The nurse on a postpartum unit observes a patient who delivered 2 days ago. The nurse notices extreme agitation and depressed mood. The patient states, “I think that my baby is deformed inside and we have to fix him.” Which risk factor is most strongly related to possible postpartum psychosis (PPP)?
- A. Separation from the baby’s father
- B. Personal history of bipolar disorder
- C. Prolonged labor resulting in cesarean
- D. Loss of first child from a heart defect
Correct Answer: B
Rationale: A patient history of either bipolar disorder or affective disorder can result in postpartum psychosis (PPP).
The nurse is performing an assessment of the uterus 30 minutes after a normal delivery and finds the fundus to be soft and boggy. IV Pitocin is infusing at 150 mL/hr. What is the priority nursing intervention?
- A. Increase the Pitocin, assess the fundus in 15 minutes, and update the licensed provider.
- B. Perform external massage of the uterus until it is firm, assess for additional bleeding on the pad, and update the licensed provider.
- C. Notify the provider of the increase in blood loss.
- D. Assist the patient to the bathroom and reassess the fundus after the patient voids.
Correct Answer: B
Rationale: The correct answer is B because a soft and boggy fundus after delivery indicates uterine atony, which can lead to postpartum hemorrhage. Performing external massage of the uterus will help stimulate contractions and firm up the fundus. Assessing for additional bleeding is crucial to monitor for hemorrhage. Updating the licensed provider is important for further management.
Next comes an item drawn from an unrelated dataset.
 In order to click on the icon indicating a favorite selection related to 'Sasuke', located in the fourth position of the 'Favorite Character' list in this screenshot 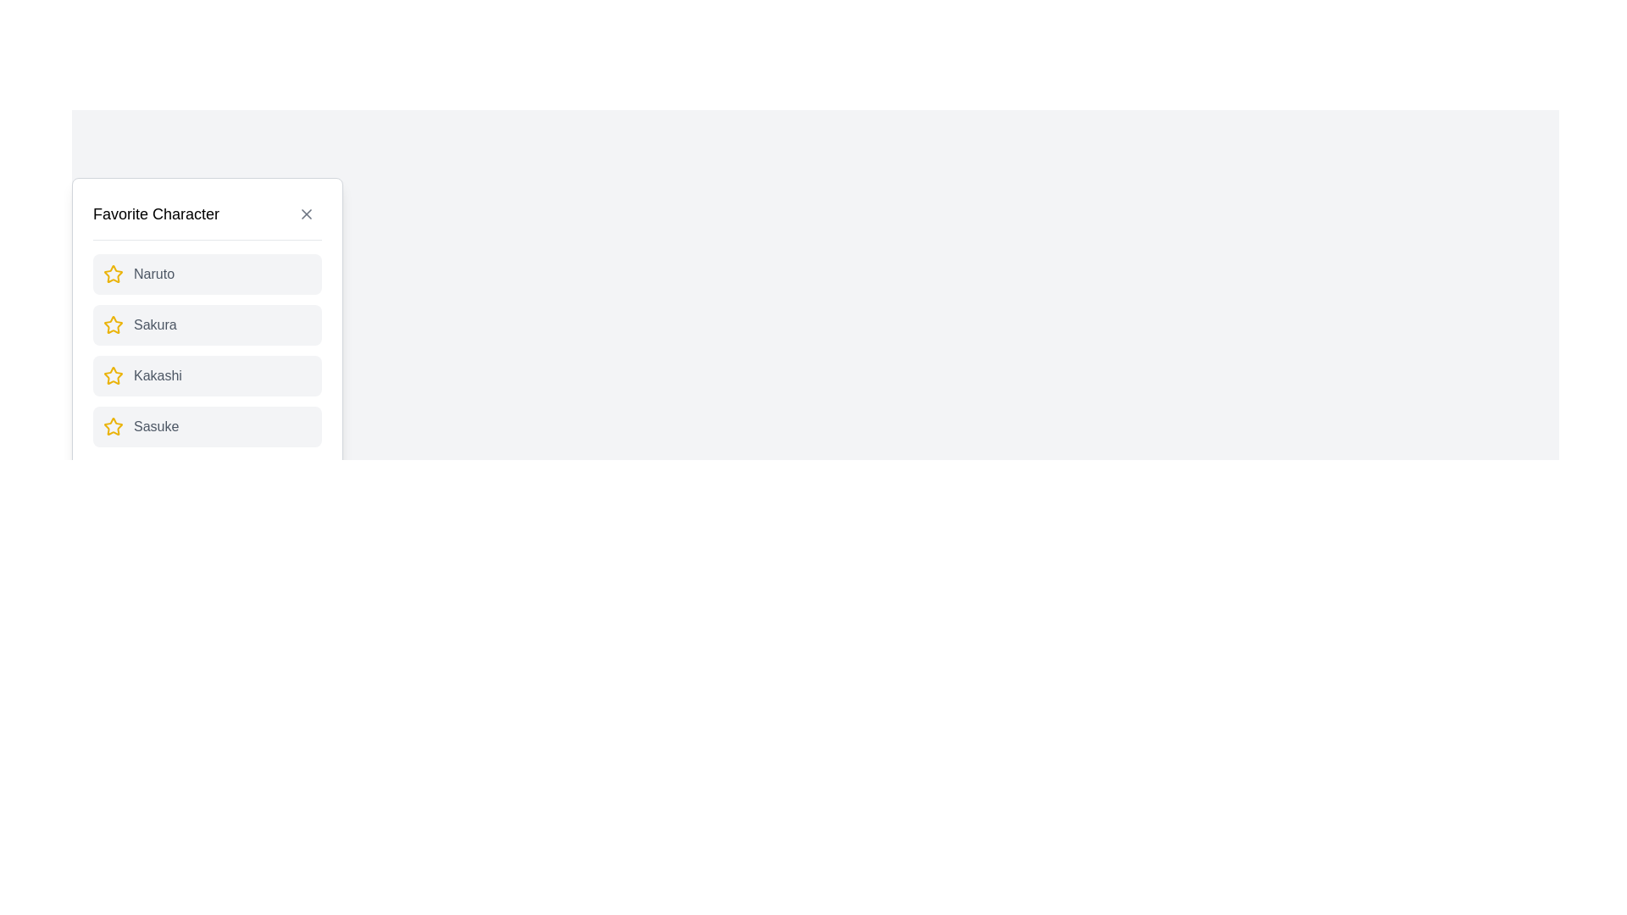, I will do `click(113, 426)`.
Choice A is incorrect because simply increasing Pitocin without addressing the uterine atony may not resolve the issue. Choice C is incorrect as notifying the provider of increased blood loss is not the immediate priority; addressing the uterine atony is. Choice D is incorrect as assisting the patient to the bathroom does not address the soft and boggy fundus issue.
What is a risk factor for PPH found in the prenatal record?
- A. primipara
- B. rubella nonimmune
- C. von Willebrand disorder
- D. history of appendectomy
Correct Answer: C
Rationale: The correct answer is C: von Willebrand disorder. This is a risk factor for postpartum hemorrhage (PPH) as it can lead to abnormal bleeding during and after childbirth. von Willebrand disorder is a hereditary bleeding disorder that affects the blood's ability to clot properly. This can increase the likelihood of excessive bleeding during delivery, putting the mother at risk for PPH.
Choice A: primipara is incorrect, as being a first-time mother (primipara) is not a direct risk factor for PPH.
Choice B: rubella nonimmune is incorrect, as rubella immunity status is not directly related to the risk of PPH.
Choice D: history of appendectomy is incorrect, as a previous appendectomy is not a known risk factor for PPH.
In summary, the presence of von Willebrand disorder in the prenatal record is a significant risk factor for PPH due to its impact on blood clotting ability during childbirth.
The nurse in a labor and delivery department carefully assesses postpartum patients for signs of complications related to hemorrhage. Which factor makes it most difficult to identify the risk of hemorrhage through vital sign evaluation?
- A. Blood pressure may be elevated from prenatal conditions.
- B. Respirations are increased due to activity of labor.
- C. Changes in blood pressure may not be an immediate sign.
- D. Heart rate may increase with intensity of labor.
Correct Answer: C
Rationale: The correct answer is C because changes in blood pressure may not be an immediate sign of hemorrhage. Hemorrhage can occur rapidly and cause a drop in blood pressure, but it may not be the first sign observed. Vital signs such as blood pressure can fluctuate for various reasons, making it challenging to solely rely on them to identify hemorrhage risk. Elevated blood pressure from prenatal conditions (A) and increased respirations due to labor activity (B) are more likely to be expected and can be explained by those specific factors. Heart rate increasing with the intensity of labor (D) is a common physiological response and may not necessarily indicate hemorrhage.